Fully agree. And so do the authoroties over here in Europe.

I've got two mufflers in series on my NSI - a baffle-type muffler first, and then an absorption-type muffler from Burns stainless. All you can hear is the prop.

f1rocket
08-25-2009, 08:09 AM
But.... on the other hand.. long, narrow nose, radiator under the fuselage, just aft of the trailing edge of the wing. The shape of that tailfin and rudder. Tapered wings. That's crying out for invasion stripes and nose art, isn't it? ;)
Hans

I thought exactly the same thing! I'd love to see that.

B25Flyer
08-25-2009, 10:16 AM
Speaking as someone who deadsticked a Mustang in to Fargo on Saturday,

I like my Lycoming just fine........

The P-51 would be the perfect airplane if it had a P&W 2800 on it!

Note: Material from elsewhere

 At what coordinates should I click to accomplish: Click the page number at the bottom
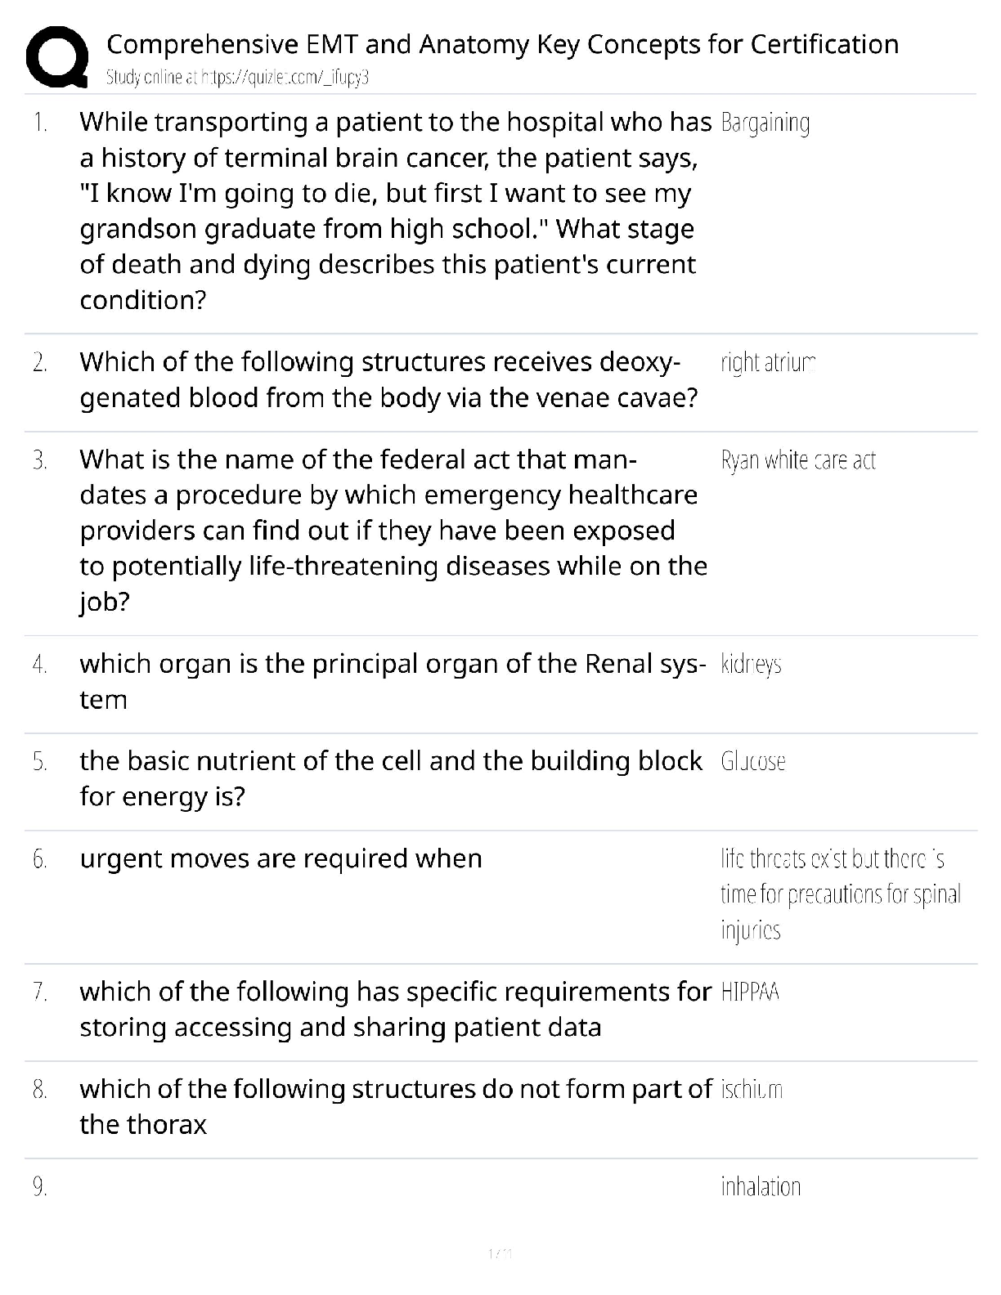pos(499,1253)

Anytime you are flying a Mustang, if you aren't thinking about the cooling system, you aren't doing your job. Granted the hot water toilets are faster and more efficient, but the aircooled engines are much more dependable....

This time it was a fuel delivery nozzle problem, not cooling, but the cooling system is high maintenance.....

Tailwinds,
Doug Rozendaal

lufthans.nl
08-26-2009, 05:36 AM
You're flying a mustang?

Cool! (if you pardon my pun)

Mind you, a 300 hp Subaru would be very much easier to cool than a 1500 hp Merlin.

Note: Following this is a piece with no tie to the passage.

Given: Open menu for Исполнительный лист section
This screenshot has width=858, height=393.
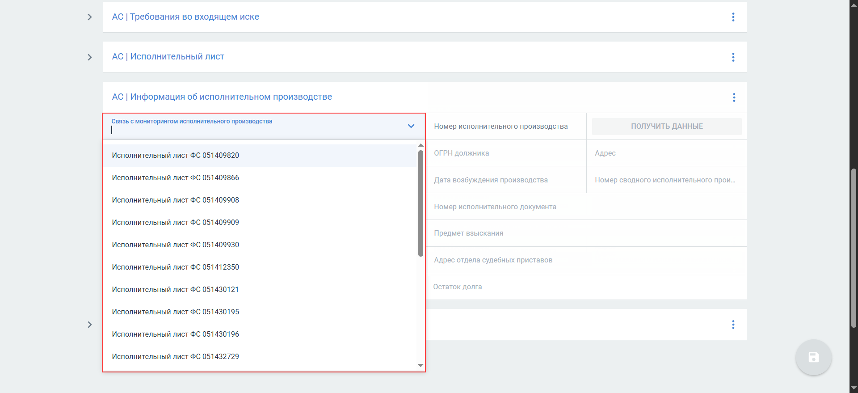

Okay, mine is not turbocharged, so less heat to worry about, but if I take the thermostat out of my cooling system, I'm strugging to get my coolant temps over 150F and my oil temps over 180F. Even on a hot day during a sustained full power climb.

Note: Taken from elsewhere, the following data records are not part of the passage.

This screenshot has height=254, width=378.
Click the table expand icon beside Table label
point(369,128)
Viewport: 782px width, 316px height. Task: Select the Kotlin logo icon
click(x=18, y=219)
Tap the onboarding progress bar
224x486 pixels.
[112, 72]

I've really got the feeling that one particularly bad design choice by a great majority of builders who are messing around with liquid cooled aircraft engines has given these engines somewhat of a bad reputation where cooling is concerned. If you want good and efficient cooling, then a radiator should NOT be in the engine compartment. And if it really must be there, then please don't use the same cooling openings that a Lycoming is using. It simply won't work efficiently. Sure, if you make the holes large (and draggy) enough, then you might be able to get it to cool reasonably well, at the loss of 30 kts top speed. See Eggenfellner.

But I'll stow this soapbox of mine away now...

Back to Rockets: How would you compare the Rocket to a Mustang?

Hans

B25Flyer
08-26-2009, 07:36 AM
Hans,

The problem with the cooling system on the Mustang is not it's ability to cool the engine, it is how fast things fall apart if it fails. And all cooling systems are fragile. Nearly all on road failures in Class 8 trucks are cooling system related.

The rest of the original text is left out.